Doctoral Dissertations

Author

Guey-Mei You

Date of Award

5-1999

Degree Type

Dissertation

Degree Name

Doctor of Philosophy

Major

Management Science

Major Professor

N. C. P. Edirisinghe

Committee Members

Carl Wagner, Charles Noon, Ham Bozdogan

Abstract

Multistage stochastic programming is a tool for modeling dynamic sequential decision making problems which involve making a sequence of decisions under uncertainty of some future events. Such models have been successfully used for many applications including planning problems in finance, economics, production, engineering, and agriculture. We focus on models in which uncertainty is described by a set of discrete scenarios associated with known probabilities.
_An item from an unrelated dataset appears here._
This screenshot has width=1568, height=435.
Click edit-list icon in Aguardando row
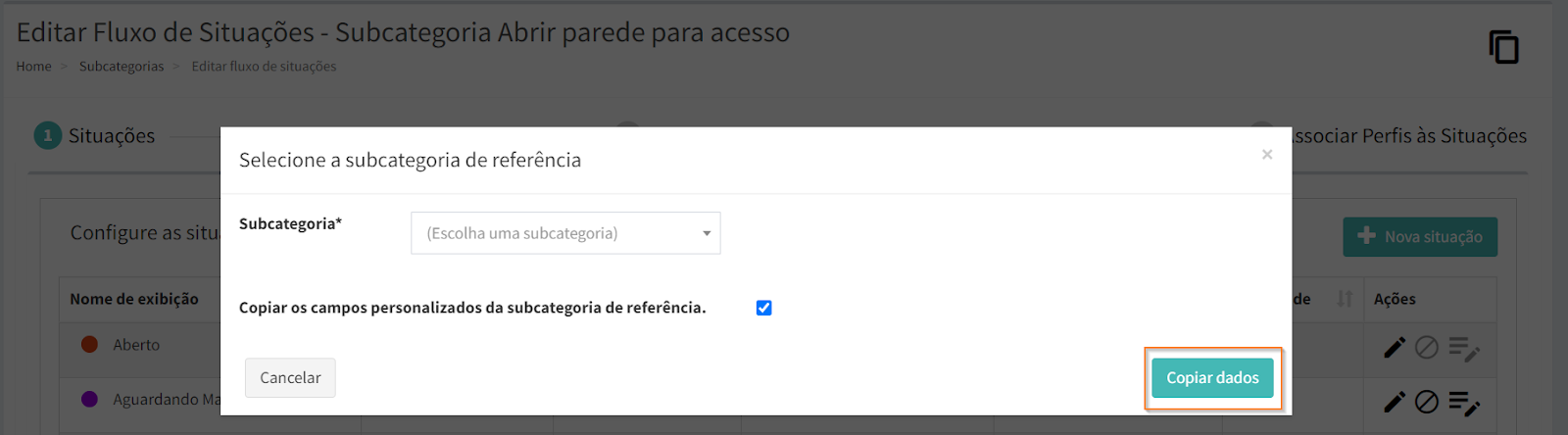pyautogui.click(x=1464, y=403)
The computational difficulty of such models is mainly due to the large number of future scenarios that need to be analyzed in the process of determining implementable decisions sequentially over time.

In Edirisinghe (1996) and Edirisinghe and You (1996), a scenario approximation method was proposed and its use in solving two-stage stochastic programs effectively was demonstrated. The two-stage scenario approximation method utilizes the second-order moment information and simplicial domains of the scenario space to determine representative scenario clusters. The resulting problems are much smaller in size and provide lower and upper approximations. By successively partitioning the scenario space, the approximations can be iteratively refined to a desired accuracy. We extend this method to solve multistage stochastic programs.

In the multistage case, we apply the scenario approximation procedure to the scenario space spanning the entire decision horizon. In this way, the number of approximating scenarios is small. However, the solutions converge to that for the two-stage equivalent of the multistage problem, which is the true multistage problem without nonanticipativity constraints. By restricting the technology matrices (or the tender information) to be nonstochastic in the multistage models, we derive appropriate nonanticipativity constraints from the relationships between the true multistage model and the approximating ones. Iterative approximation coupled with the derived nonanticipativity constraints provide a valid methodology for solving multistage stochastic programming model. Decomposition algorithms are designed to solve the problem more efficiently.